Serenoa.

Botanical name: 

The fruit of Serenoa serrulata, Bentham and Hooker (Nat. Ord. Palmacae). Atlantic Coast from Florida to South Carolina. Dose, 10 to 60 grains.
Common Name: Saw Palmetto.

Principal Constituents.—An aromatic oil (Oil of Saw Palmetto) and sugar.
Preparation.—Specific Medicine Saw Palmetto. Dose, 10 to 60 drops.

Specific Indications.—Relaxation with copious catarrhal secretion; lark of development or wasting of testicles, ovaries, or mammae; prostatic irritation with painful micturition, and dribbling of urine, especially in the aged; tenderness in the glands and other parts of the reproductive organs.

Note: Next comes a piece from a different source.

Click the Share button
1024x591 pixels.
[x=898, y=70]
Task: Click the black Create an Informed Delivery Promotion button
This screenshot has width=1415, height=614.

Action and Therapy.—Saw Palmetto is a nerve sedative, expectorant, and a nutritive tonic, acting kindly upon the digestive tract and tending to improve the appetite, digestion, and assimilation. Its most direct action appears to be upon the reproductive organs when undergoing waste of tissue; in some nutritional way it is asserted to enlarge the breasts, ovaries, and testicles, while the paradoxical claim is also made that it reduces hypertrophy of the prostate. This can only be explained, if, indeed, it has such opposite effects, by assuming that it tends toward the production of a normal condition, increasing parts when atrophied, and reducing them when unhealthily enlarged. Evidence is forthcoming that it alleviates much of the prostatic suffering of the aged, and this is probably due to its relieving urethral irritation, thereby reducing a swollen condition not really amounting to hypertrophy. It is asserted to increase the tonus of the bladder, and help to better contraction and more perfect expulsion of the contents of that viscus. Tenesmic pain especially is relieved. It is further, and rationally, indicated to relieve dull aching, throbbing pain in the prostatic urethra and to control excessive mucoid and prostatic discharges. The gleety results of a badly treated gonorrhea sometimes yield to it. As it tones relaxed tissue this probably explains its asserted value in so-called uterine hypertrophy, the latter being more properly a large, loosely relaxed and flabby organ, actively leucorrheal. It has been recorded also that it increases the sexual appetite and restores lost power from excesses, in both man and woman; and to have given relief in ovaritis, ovaralgia, orchitis, orchialgia, and epididymitis. Its best action is that of a nutritive tonic to wasting organs and to control irritation and mucoid discharge.